EP 2 Odd Year & The Reverb Junkie is the second collaborative project by musical duo Odd Year (David Gonzalez) and The Reverb Junkie (Michelle Chamuel). The EP was released on April 15, 2014, under the two artists' producer monikers.

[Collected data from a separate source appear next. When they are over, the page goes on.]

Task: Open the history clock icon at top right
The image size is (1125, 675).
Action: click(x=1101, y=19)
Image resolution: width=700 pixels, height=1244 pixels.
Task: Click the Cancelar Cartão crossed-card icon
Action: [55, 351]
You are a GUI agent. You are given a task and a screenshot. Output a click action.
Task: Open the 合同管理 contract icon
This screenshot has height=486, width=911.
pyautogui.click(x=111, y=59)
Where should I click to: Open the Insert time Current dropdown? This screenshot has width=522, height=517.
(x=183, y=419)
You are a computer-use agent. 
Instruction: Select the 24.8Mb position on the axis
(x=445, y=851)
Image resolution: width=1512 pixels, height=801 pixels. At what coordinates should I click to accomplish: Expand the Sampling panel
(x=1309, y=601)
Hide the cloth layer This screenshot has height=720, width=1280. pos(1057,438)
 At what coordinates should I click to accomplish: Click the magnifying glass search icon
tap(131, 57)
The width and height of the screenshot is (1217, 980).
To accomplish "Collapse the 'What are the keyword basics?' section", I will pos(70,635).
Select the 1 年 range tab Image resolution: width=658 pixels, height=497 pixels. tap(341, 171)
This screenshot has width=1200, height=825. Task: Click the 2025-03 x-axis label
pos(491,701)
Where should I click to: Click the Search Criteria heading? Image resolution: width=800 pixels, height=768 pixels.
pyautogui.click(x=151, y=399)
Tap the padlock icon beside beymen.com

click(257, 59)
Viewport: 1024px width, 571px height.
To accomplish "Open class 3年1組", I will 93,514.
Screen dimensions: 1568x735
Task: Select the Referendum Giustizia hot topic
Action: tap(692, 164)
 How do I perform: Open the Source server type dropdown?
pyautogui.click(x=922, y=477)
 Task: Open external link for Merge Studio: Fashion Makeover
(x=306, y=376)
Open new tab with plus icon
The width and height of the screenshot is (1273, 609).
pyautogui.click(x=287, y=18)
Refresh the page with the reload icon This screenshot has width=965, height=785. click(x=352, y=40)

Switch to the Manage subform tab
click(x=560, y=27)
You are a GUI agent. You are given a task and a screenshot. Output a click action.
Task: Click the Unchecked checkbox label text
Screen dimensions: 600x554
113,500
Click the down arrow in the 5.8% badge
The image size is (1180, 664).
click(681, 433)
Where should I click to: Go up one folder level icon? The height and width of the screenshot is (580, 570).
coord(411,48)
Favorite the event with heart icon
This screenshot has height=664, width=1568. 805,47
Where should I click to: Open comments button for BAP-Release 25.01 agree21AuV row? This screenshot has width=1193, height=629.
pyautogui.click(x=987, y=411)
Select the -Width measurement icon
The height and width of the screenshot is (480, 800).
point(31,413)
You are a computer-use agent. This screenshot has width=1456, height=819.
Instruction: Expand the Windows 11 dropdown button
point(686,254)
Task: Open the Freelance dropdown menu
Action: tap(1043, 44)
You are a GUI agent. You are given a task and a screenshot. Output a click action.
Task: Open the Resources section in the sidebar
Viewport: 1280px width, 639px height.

The fourth track "Might Not Happen" was previously released as a single on January 23, 2012.

==Track listing==

| No. | Title | Length |
|---|---|---|
| 1. | "On The Radio" | 2:40 |
| 2. | "2020" | 4:39 |
| 3. | "Need To Know" | 3:32 |
| 4. | "Might Not Happen" | 3:41 |

== Personnel ==

Credits adapted from Bandcamp music store.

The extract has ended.